What you need to do
Pictures are not part of the copy. Write out exactly the lines from the line with "Task: Open blurred username above 7-28 09:40" through the end of the entries below.

[Stored items]
::::::
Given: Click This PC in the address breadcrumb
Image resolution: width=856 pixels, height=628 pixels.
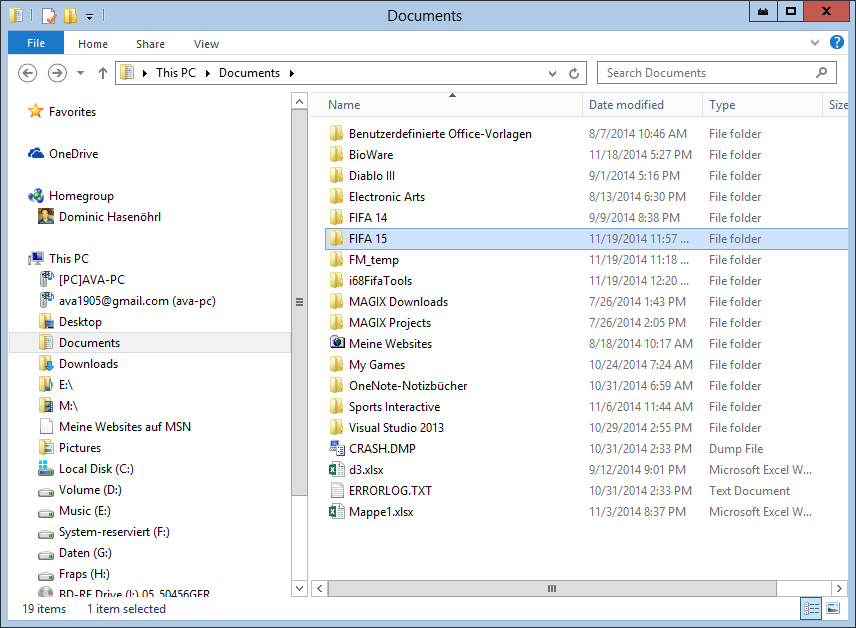Looking at the screenshot, I should click(176, 73).
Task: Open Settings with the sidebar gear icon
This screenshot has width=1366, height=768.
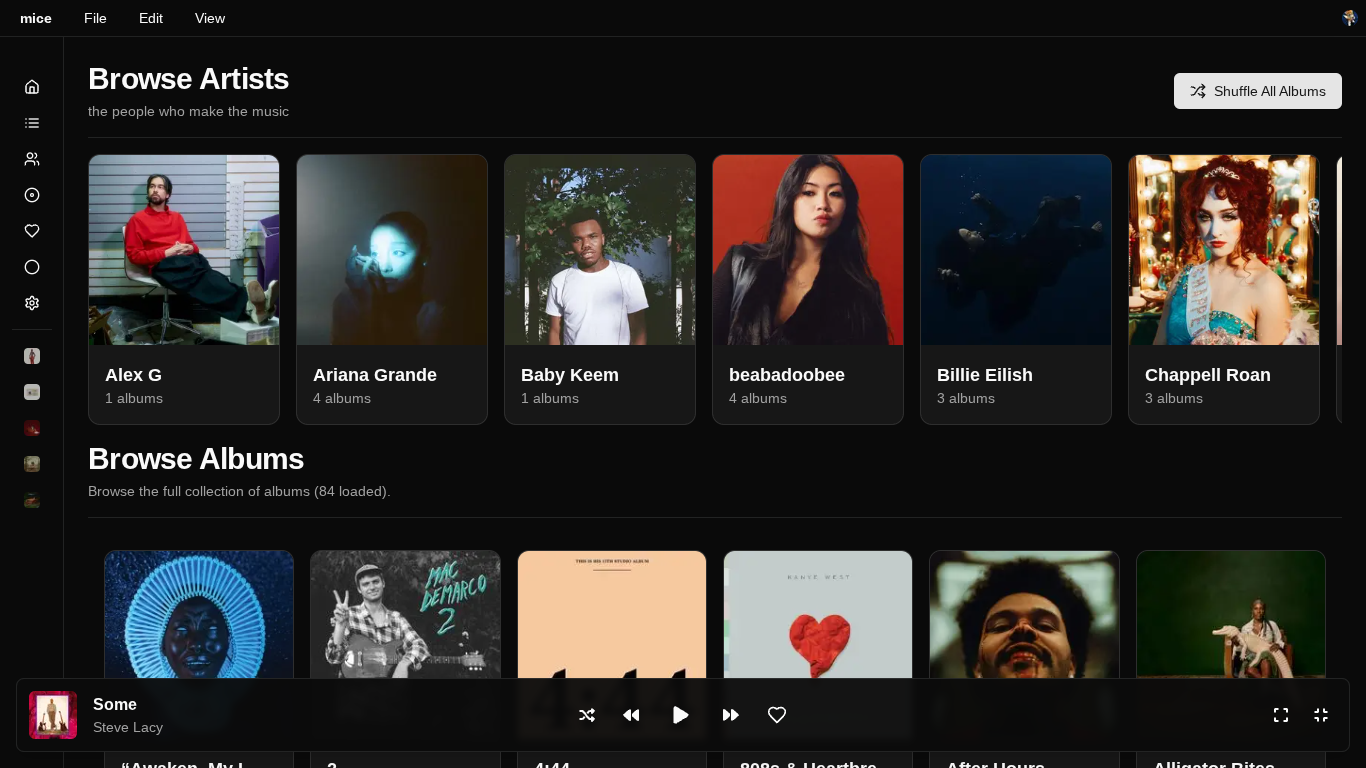Action: point(32,303)
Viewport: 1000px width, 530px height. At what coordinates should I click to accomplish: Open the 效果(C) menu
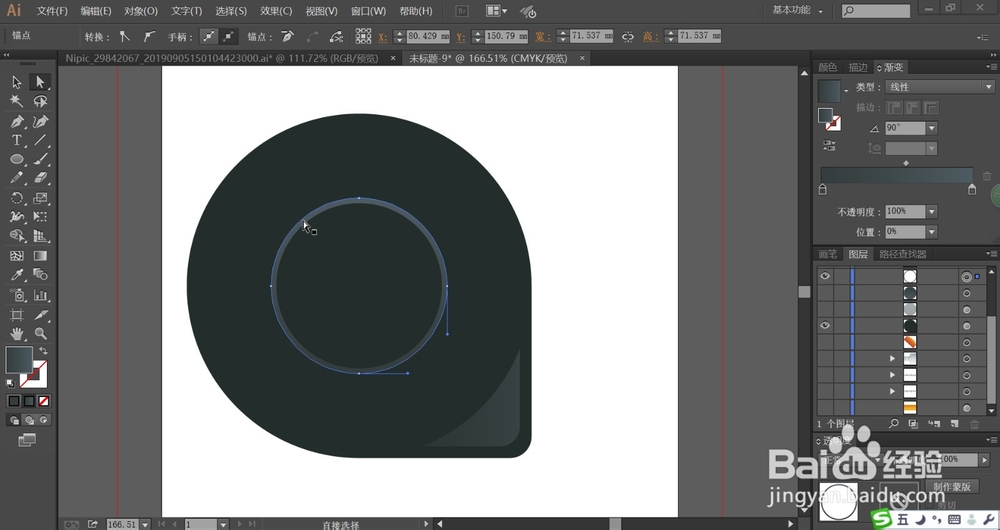[276, 11]
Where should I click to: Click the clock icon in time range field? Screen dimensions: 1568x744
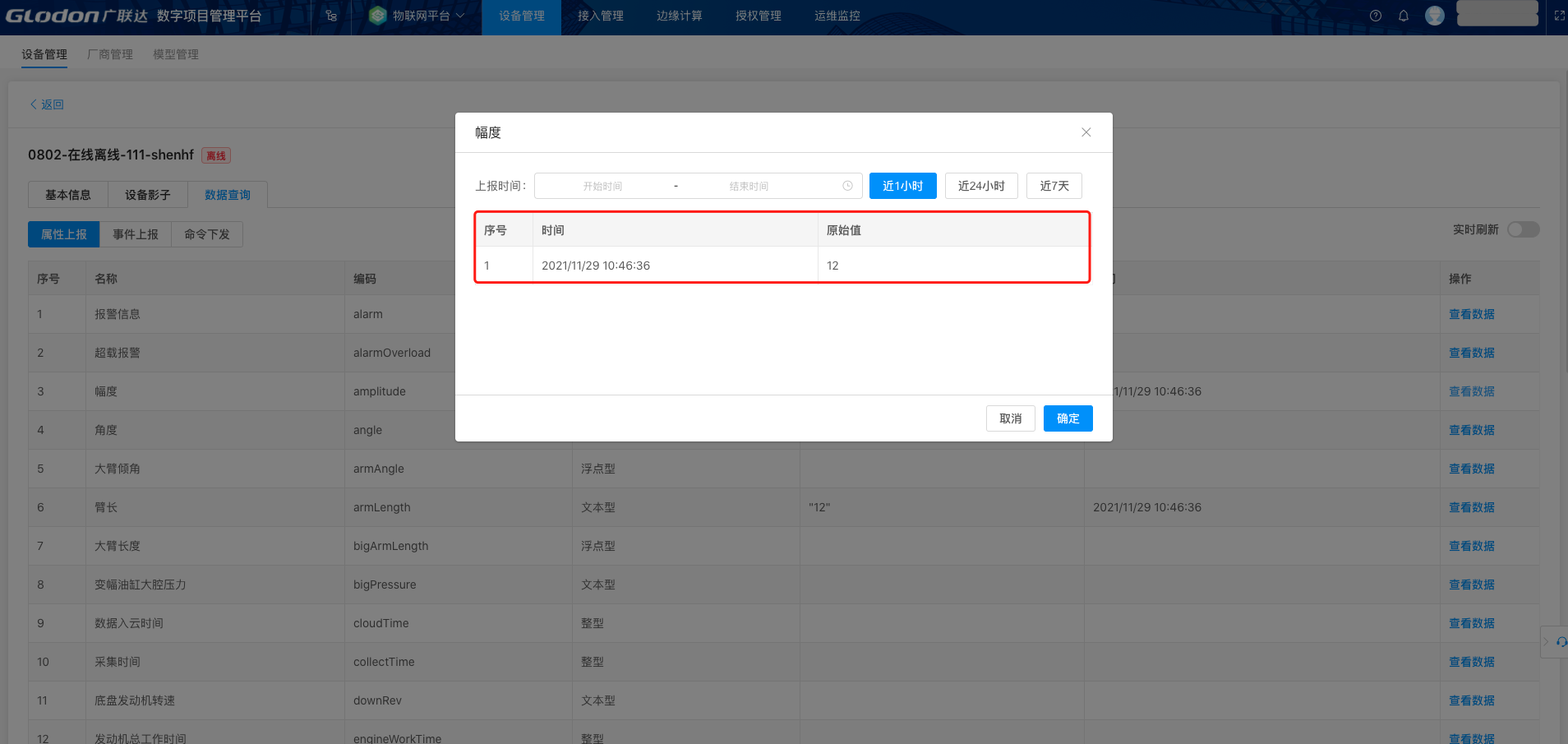pyautogui.click(x=847, y=186)
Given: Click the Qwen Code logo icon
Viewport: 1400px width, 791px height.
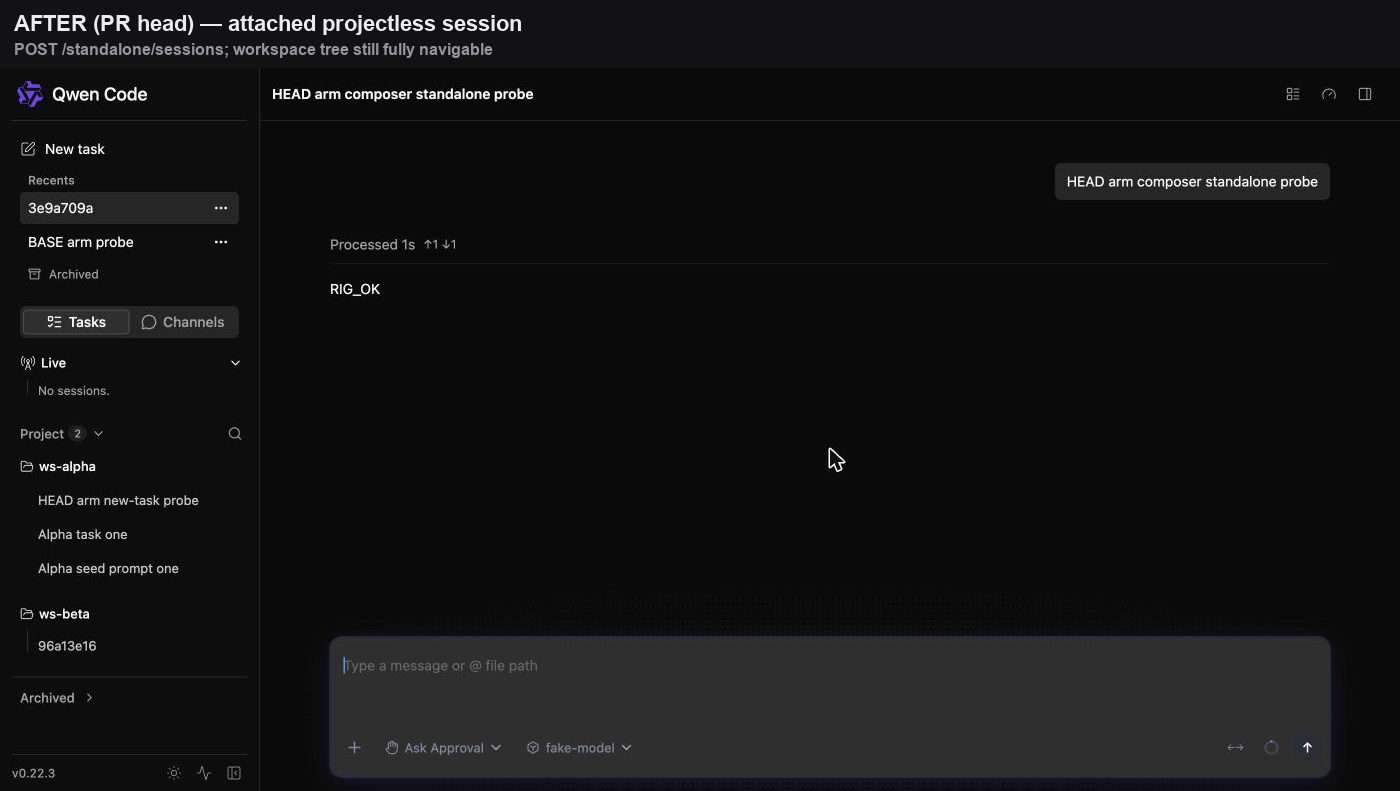Looking at the screenshot, I should (30, 94).

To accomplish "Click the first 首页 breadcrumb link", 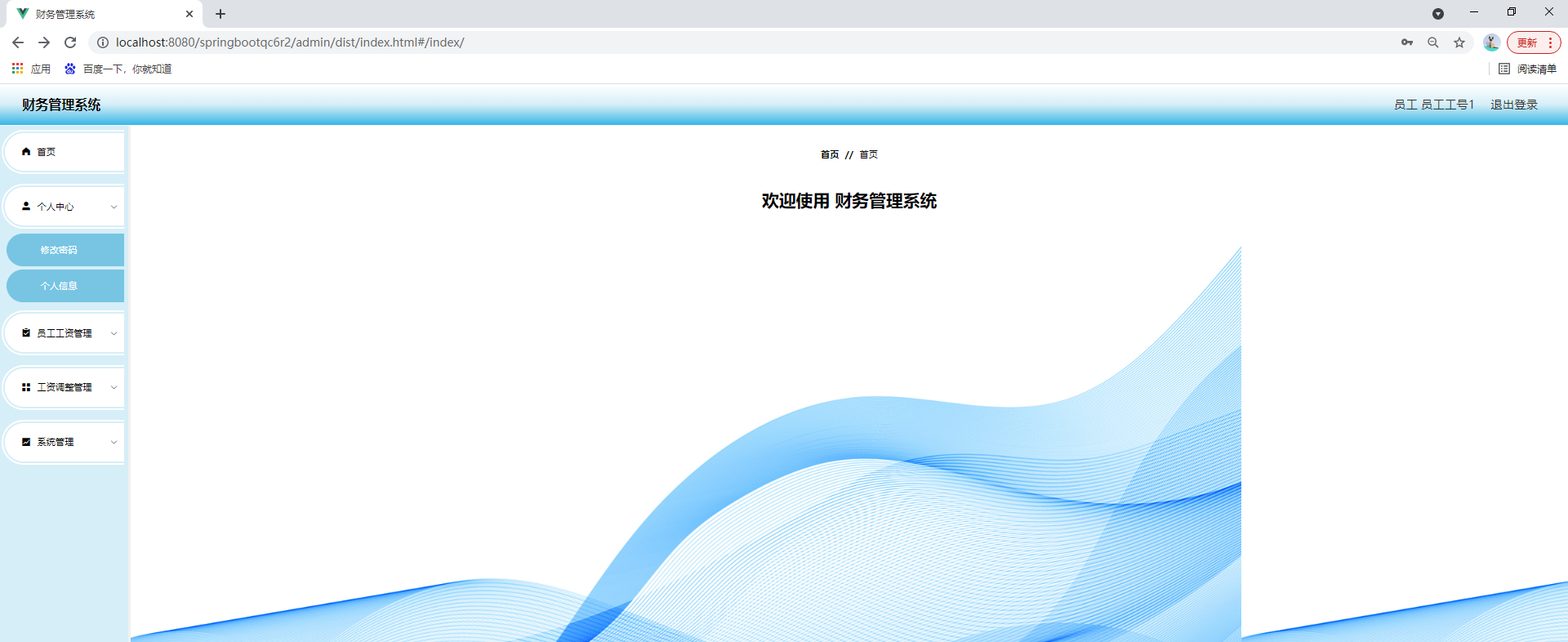I will (830, 154).
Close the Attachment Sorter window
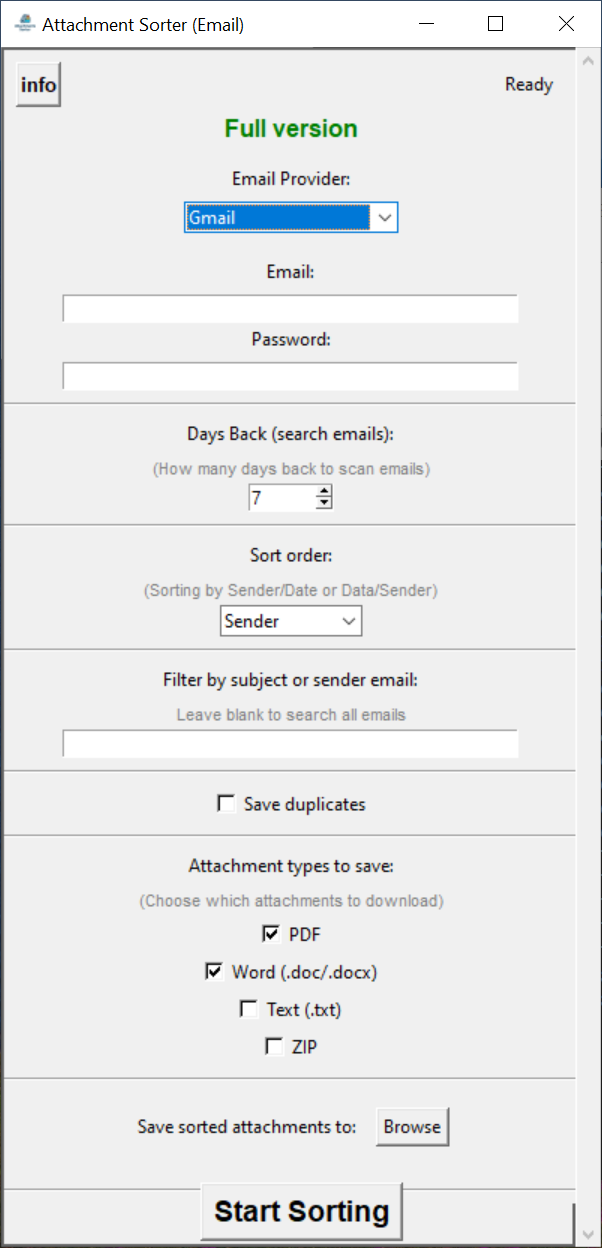The width and height of the screenshot is (602, 1248). [x=566, y=24]
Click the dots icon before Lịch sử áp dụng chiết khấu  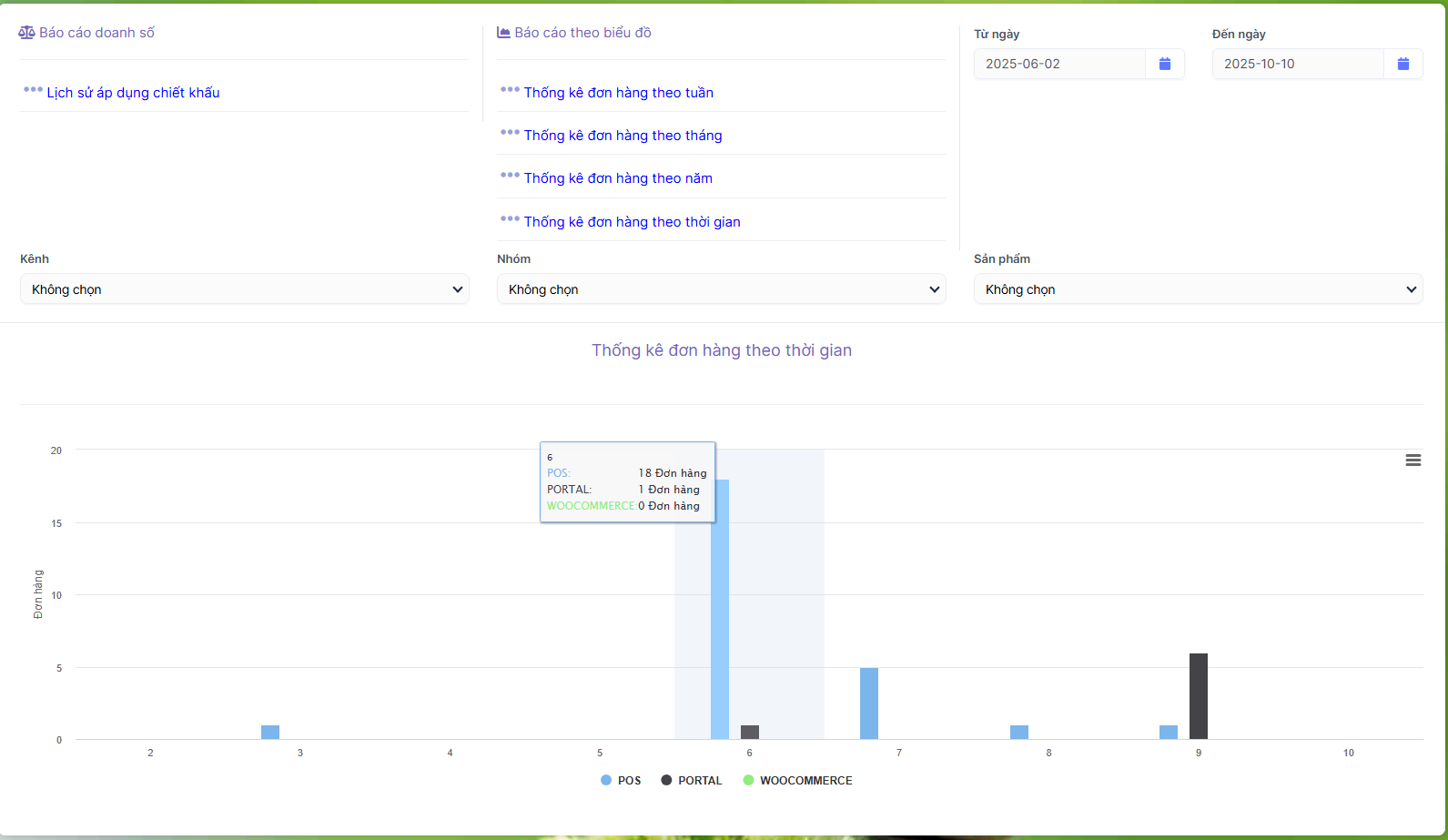[x=33, y=90]
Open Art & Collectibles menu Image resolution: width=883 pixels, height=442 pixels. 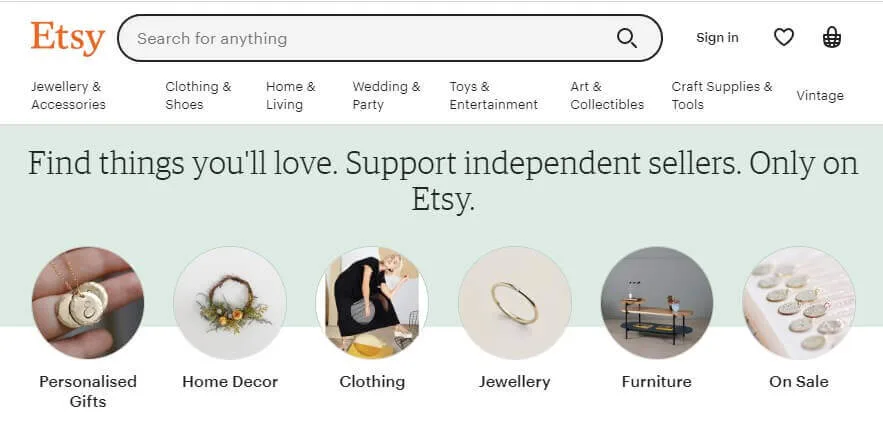[607, 96]
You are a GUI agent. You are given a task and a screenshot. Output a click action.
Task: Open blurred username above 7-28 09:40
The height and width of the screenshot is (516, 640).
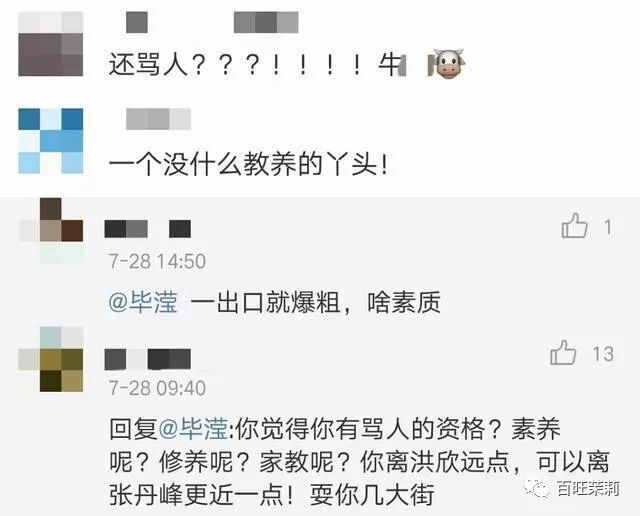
::::::
Solution to this problem
Task: Open blurred username above 7-28 09:40
The height and width of the screenshot is (516, 640).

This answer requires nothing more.